→ **PROBLEM DESCRIPTION**:
Arrange the lines from the one containing "Where should I" through the end of the data records as a numbered list, omitting blank lines and pictures.

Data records
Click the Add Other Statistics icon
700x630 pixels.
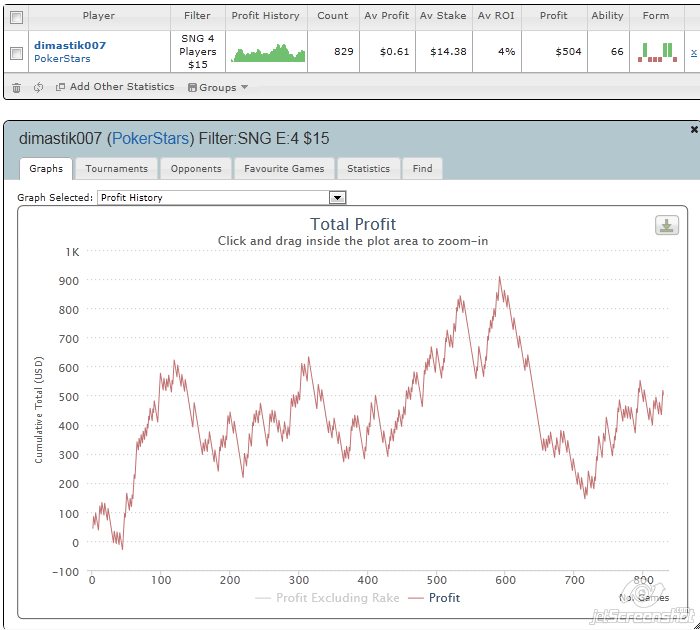pos(60,88)
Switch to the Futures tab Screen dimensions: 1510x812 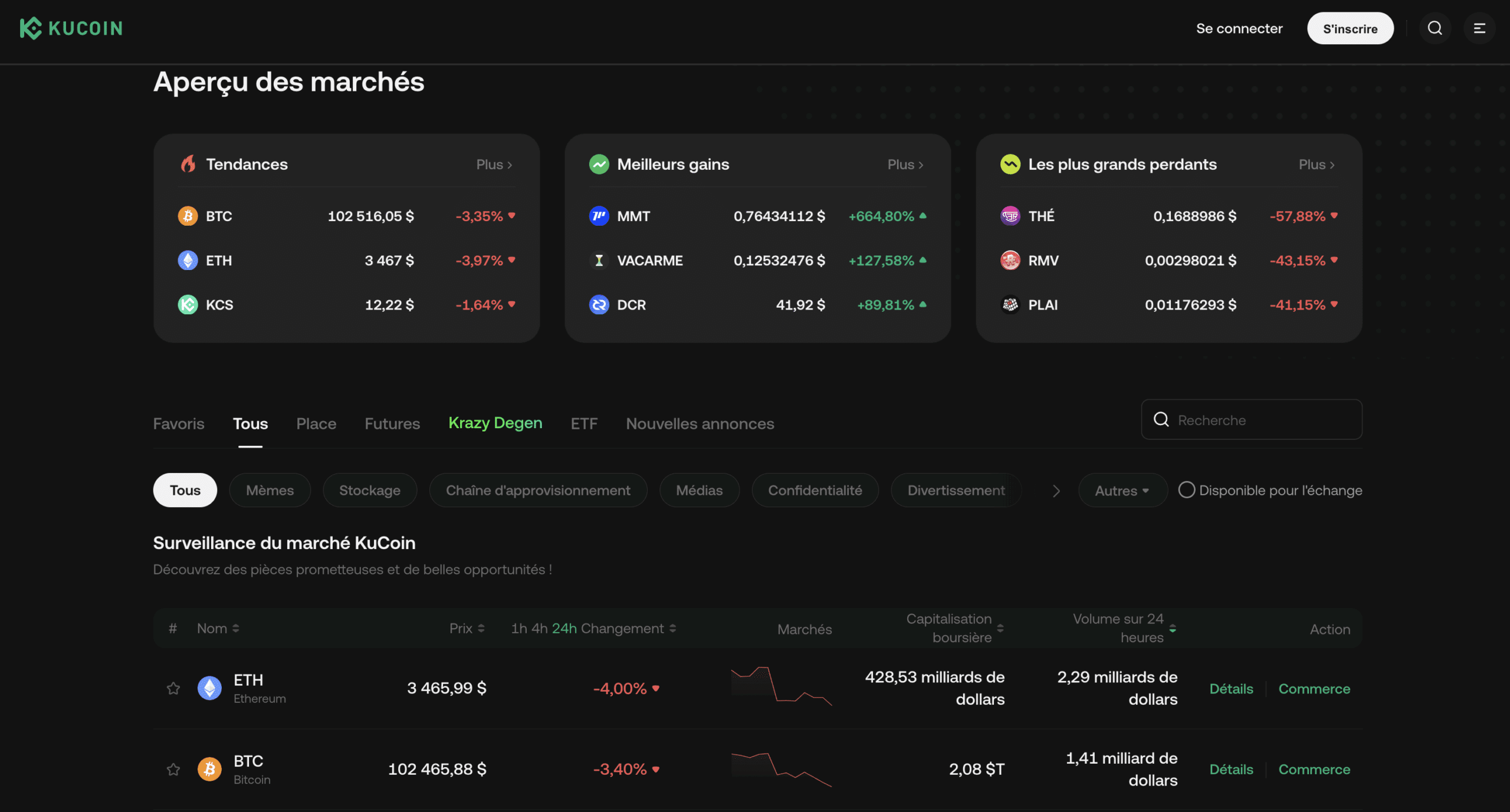[392, 423]
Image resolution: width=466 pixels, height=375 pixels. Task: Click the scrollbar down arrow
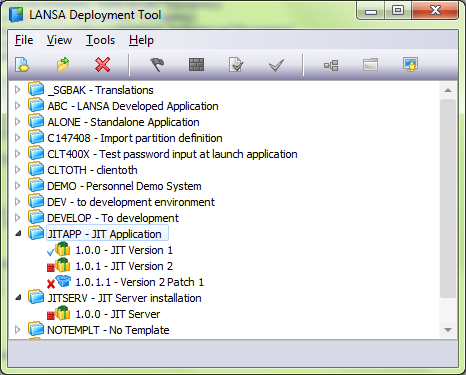point(448,330)
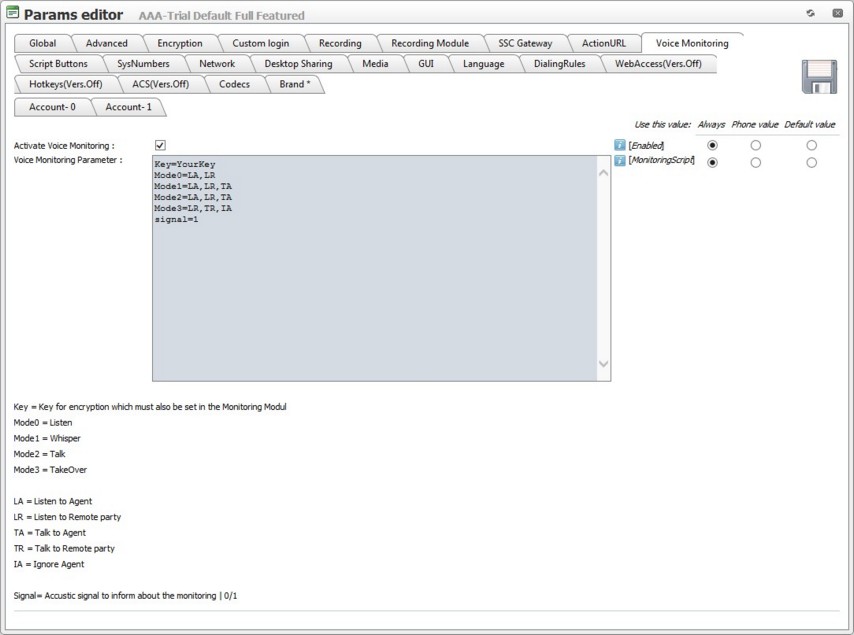Uncheck Activate Voice Monitoring checkbox
Viewport: 854px width, 635px height.
coord(160,145)
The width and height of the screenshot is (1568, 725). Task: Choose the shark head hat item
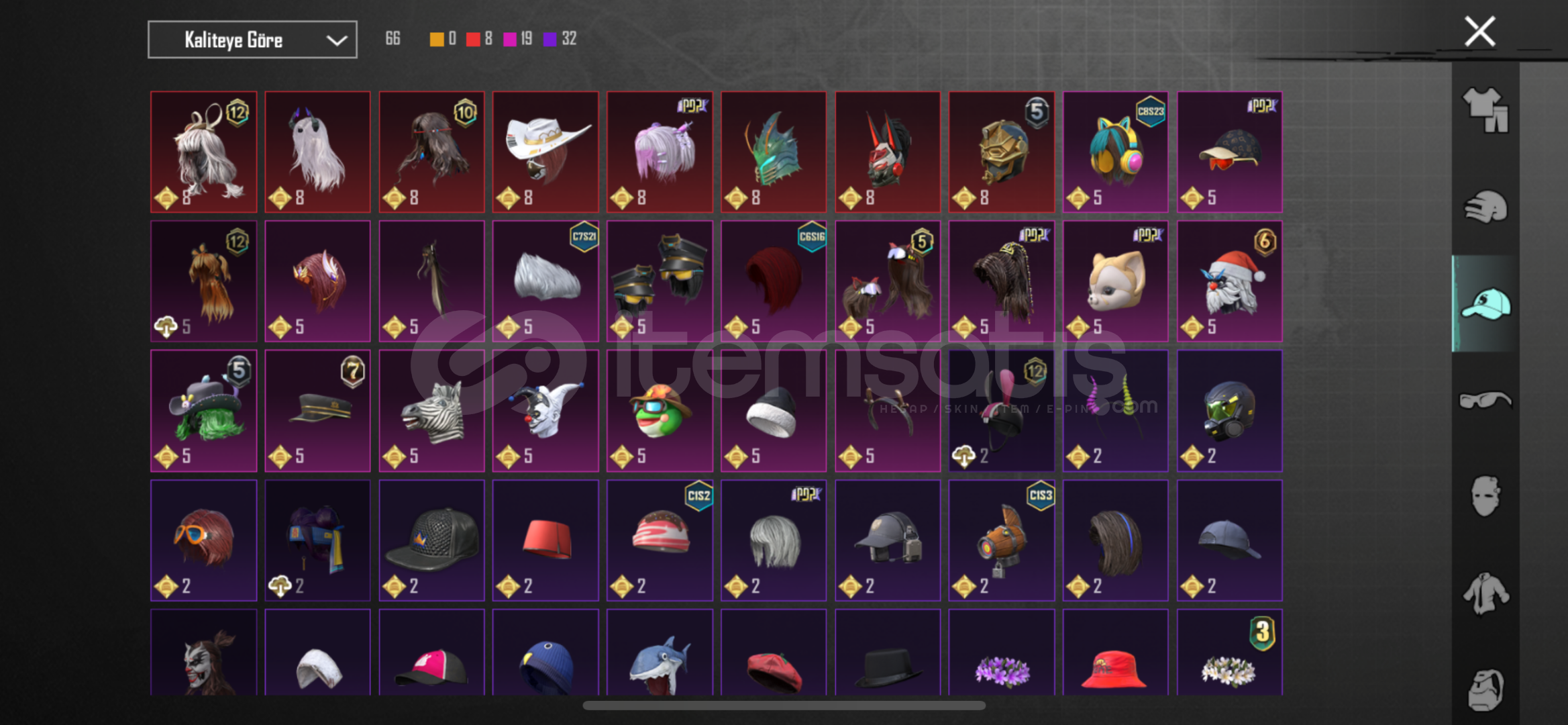pos(660,652)
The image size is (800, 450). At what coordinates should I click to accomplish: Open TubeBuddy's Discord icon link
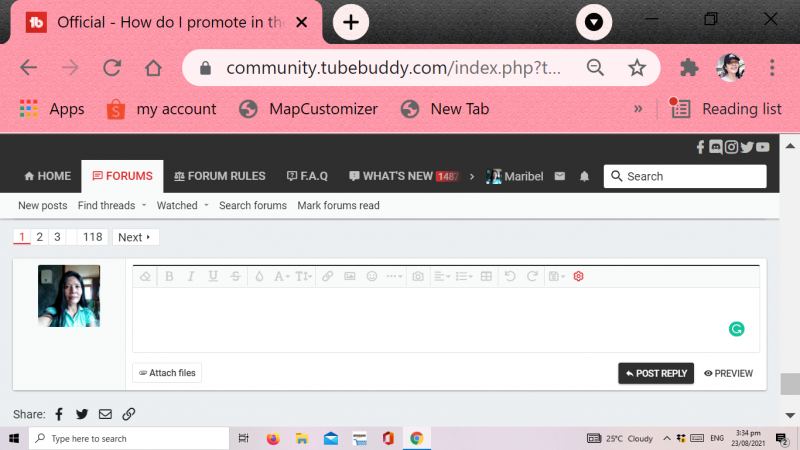(x=716, y=147)
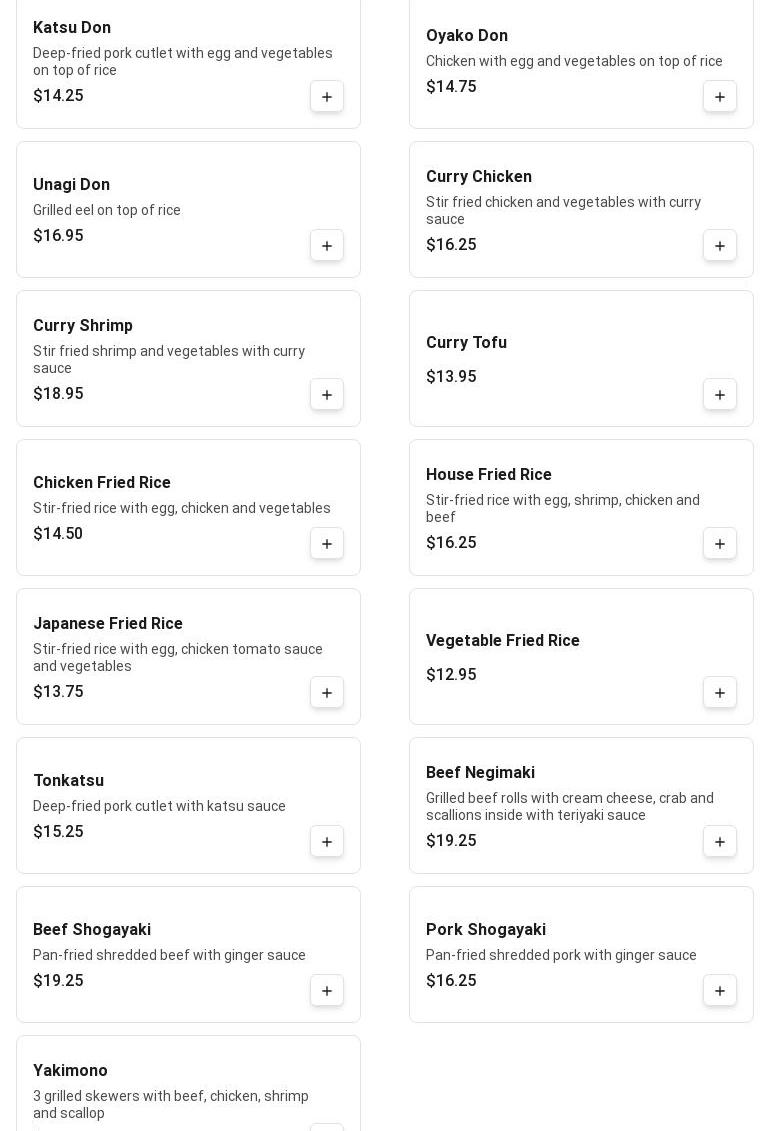770x1131 pixels.
Task: Add Pork Shogayaki with plus icon
Action: tap(720, 991)
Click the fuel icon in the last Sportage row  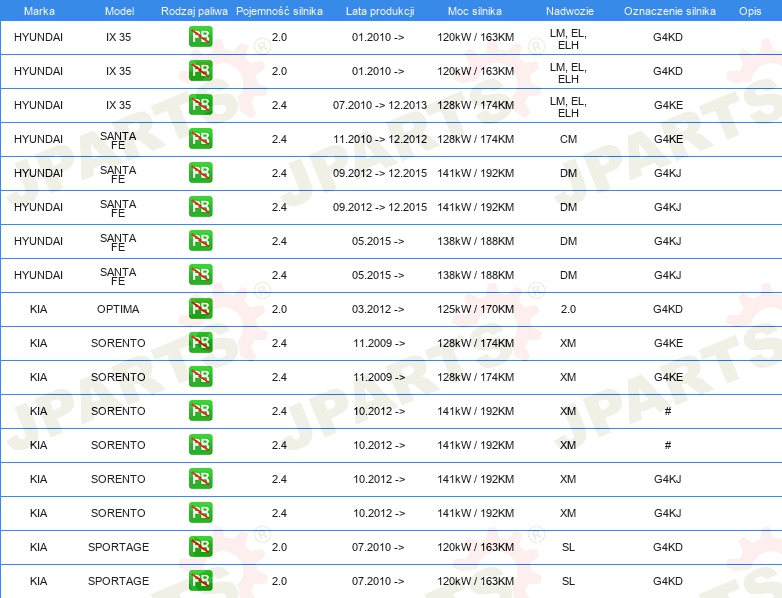tap(200, 581)
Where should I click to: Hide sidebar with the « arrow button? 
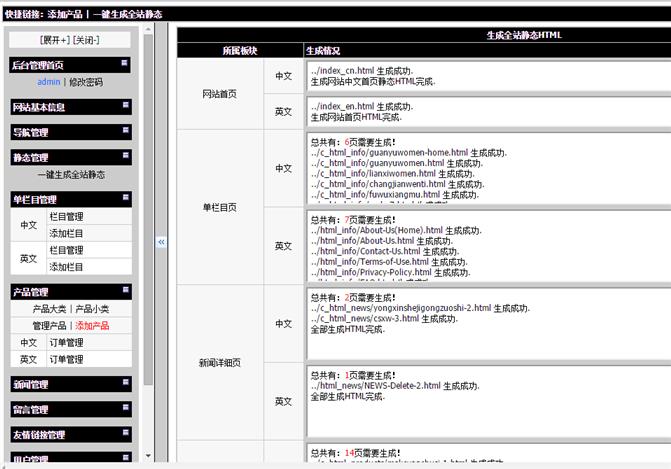tap(161, 241)
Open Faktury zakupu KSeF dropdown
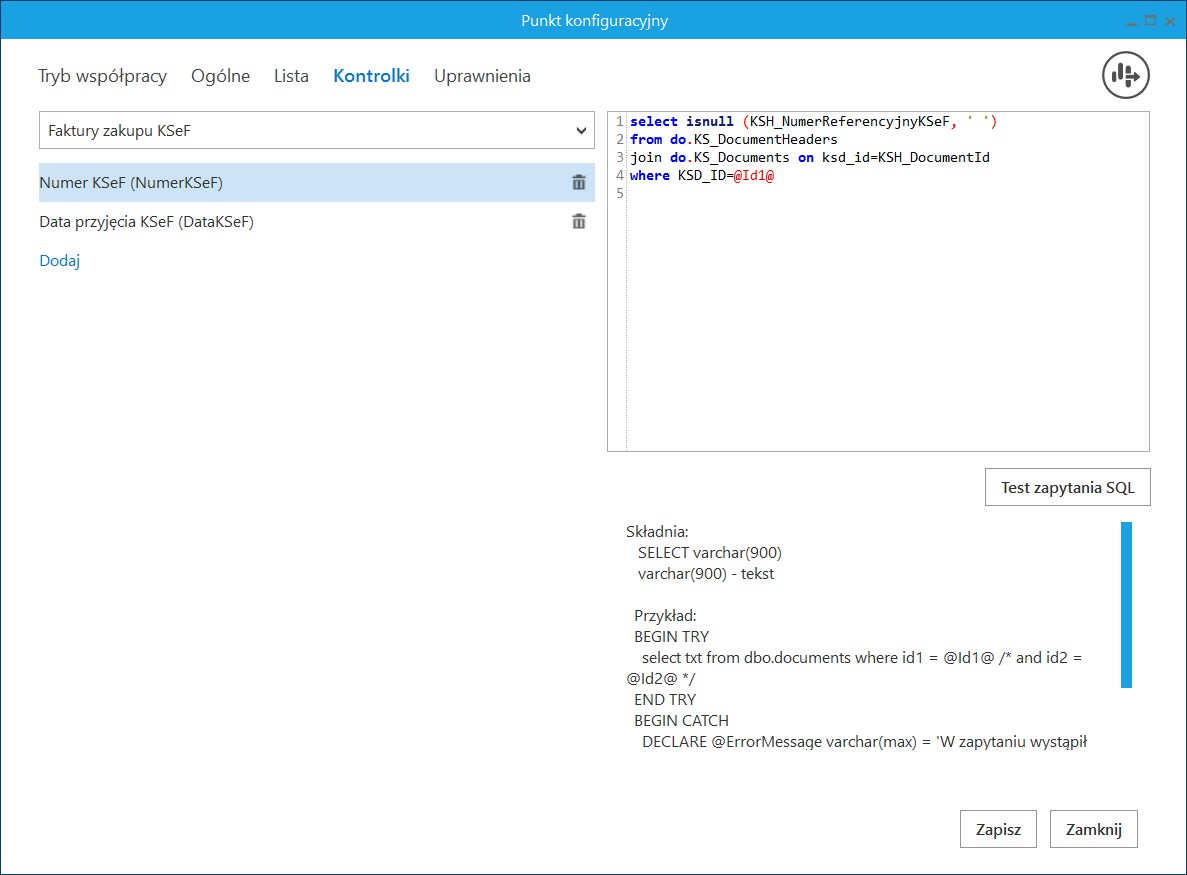Screen dimensions: 1187x875 pos(316,130)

→ **EXERCISE OUTPUT**:
1. Where should I click to: Hide sidebar with the « arrow button? 
2. tap(161, 241)
3. Open Faktury zakupu KSeF dropdown
4. Screen dimensions: 1187x875 pos(316,130)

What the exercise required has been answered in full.